Description of features

  • Milan: 64-core and dual-socket 32-core AMD Milan EPYC CPU
  • A100: NVIDIA A100 GPU
  • MI100: AMD MI100 GPU
  • storage: large, fast RAID disk storage in node
  • rhel8: RedHat Enterprise Linux version 8 operating system

Job Scheduling

All jobs on Alpine are run through a queue system using the SLURM job scheduler. Though many HPC workflows are run through batch-type jobs, interactive jobs on compute nodes are allowed but these must also be initiated through the scheduler. High-priority jobs move to the top of the queue and are thus guaranteed to start running within a few minutes, unless other high-priority jobs are already queued or running ahead of them. High-priority jobs can run for a maximum wall time of 24 hours. Low-priority jobs have a maximum wall time of 7 days.
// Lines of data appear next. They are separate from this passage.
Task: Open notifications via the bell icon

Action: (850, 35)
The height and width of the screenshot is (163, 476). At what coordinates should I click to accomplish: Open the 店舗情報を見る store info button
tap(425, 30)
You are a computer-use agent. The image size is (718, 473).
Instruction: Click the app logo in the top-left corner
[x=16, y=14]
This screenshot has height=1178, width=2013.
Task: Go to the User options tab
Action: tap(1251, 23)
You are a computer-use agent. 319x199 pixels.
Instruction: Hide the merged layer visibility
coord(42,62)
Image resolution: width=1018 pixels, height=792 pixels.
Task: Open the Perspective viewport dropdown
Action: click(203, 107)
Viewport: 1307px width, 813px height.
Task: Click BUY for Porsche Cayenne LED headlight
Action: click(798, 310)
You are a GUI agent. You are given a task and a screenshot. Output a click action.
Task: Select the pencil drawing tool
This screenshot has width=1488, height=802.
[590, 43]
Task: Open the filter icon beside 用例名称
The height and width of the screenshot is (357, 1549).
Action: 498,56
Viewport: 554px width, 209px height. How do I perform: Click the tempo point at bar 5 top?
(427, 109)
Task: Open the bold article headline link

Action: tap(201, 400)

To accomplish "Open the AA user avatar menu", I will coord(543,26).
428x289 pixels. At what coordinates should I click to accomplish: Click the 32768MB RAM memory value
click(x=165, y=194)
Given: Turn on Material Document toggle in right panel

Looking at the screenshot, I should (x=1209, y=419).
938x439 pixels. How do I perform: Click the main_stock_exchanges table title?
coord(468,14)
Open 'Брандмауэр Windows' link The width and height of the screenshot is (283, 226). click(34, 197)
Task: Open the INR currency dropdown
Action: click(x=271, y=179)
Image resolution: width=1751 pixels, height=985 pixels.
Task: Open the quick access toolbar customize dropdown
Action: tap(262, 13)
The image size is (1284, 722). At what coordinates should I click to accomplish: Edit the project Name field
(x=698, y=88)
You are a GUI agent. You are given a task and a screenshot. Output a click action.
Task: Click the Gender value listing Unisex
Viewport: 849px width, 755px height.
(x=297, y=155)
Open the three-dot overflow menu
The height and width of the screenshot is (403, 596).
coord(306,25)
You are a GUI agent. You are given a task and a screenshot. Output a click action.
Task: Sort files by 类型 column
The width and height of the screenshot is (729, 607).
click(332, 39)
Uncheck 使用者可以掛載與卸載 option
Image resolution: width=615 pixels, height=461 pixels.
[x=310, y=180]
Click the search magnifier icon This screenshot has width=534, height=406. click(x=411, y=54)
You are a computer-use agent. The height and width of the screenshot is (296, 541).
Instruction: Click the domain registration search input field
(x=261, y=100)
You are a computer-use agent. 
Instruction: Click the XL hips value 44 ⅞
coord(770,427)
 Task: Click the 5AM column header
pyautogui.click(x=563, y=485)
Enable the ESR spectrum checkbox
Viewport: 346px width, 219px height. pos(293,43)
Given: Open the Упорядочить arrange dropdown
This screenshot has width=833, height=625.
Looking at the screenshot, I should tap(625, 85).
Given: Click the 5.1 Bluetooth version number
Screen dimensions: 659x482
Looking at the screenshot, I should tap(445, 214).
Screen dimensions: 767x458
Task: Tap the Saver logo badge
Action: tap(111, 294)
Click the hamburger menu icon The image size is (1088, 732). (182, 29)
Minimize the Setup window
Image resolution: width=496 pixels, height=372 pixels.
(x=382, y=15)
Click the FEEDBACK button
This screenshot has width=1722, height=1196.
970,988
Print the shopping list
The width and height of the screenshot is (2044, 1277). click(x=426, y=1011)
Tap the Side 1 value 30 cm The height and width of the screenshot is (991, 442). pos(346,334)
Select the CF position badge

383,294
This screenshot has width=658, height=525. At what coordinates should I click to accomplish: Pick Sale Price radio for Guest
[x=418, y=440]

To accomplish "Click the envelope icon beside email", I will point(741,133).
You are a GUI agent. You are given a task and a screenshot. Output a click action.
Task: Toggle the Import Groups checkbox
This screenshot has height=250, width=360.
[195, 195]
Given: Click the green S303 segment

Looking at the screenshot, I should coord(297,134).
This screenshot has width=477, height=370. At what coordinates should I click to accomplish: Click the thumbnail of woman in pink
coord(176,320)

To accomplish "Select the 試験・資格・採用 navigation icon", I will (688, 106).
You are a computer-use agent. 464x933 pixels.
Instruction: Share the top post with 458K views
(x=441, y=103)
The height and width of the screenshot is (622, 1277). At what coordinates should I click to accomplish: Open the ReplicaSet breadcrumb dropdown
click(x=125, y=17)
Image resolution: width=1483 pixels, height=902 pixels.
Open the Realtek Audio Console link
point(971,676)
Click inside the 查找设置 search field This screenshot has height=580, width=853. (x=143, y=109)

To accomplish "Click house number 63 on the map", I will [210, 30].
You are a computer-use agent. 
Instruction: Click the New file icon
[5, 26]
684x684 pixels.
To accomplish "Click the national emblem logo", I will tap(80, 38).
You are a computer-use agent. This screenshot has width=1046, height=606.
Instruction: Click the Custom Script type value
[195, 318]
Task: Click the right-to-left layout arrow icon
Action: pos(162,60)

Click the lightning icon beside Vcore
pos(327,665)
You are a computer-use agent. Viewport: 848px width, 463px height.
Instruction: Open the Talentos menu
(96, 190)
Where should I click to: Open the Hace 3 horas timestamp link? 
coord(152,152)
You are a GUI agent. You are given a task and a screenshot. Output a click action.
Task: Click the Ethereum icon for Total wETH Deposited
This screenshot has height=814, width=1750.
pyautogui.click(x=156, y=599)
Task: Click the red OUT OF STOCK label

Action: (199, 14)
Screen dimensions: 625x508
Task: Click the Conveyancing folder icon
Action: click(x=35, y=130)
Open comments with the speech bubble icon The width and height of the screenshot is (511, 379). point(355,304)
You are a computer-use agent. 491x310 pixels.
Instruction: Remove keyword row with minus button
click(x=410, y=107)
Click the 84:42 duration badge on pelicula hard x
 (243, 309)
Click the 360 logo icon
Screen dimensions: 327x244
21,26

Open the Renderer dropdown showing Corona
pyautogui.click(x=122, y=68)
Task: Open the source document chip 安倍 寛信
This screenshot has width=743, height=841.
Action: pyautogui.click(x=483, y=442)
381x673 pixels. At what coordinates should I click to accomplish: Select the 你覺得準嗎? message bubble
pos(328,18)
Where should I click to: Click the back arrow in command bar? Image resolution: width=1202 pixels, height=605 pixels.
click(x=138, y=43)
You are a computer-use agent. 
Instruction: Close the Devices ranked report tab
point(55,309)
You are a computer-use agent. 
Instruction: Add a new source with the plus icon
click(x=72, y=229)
More details about how to use SLURM to run jobs can be found in our running applications with jobs documentation.

Allocations

When you receive a Research Computing account you are automatically assigned a Trailhead Auto-Allocation, which grants you a fixed share of ucb-general. The Trailhead is a great allocation for smaller jobs or testing and benchmarking your code. To accommodate a variety of allocation sizes on Alpine, CURC offers two application-based tiers. The Ascent Allocation tier provides users with 250,000 SUs over a 12 month period. The Peak Allocation tier is aimed at projects that will consume between 250,000 and 5,000,000 SUs in a 12 month period. Please see our Allocations page for a comparison of tiers and instructions to apply.

Alpine is jointly funded by the University of Colorado Boulder, the University of Colorado Anschutz, Colorado State University, and the National Science Foundation (award 2201538).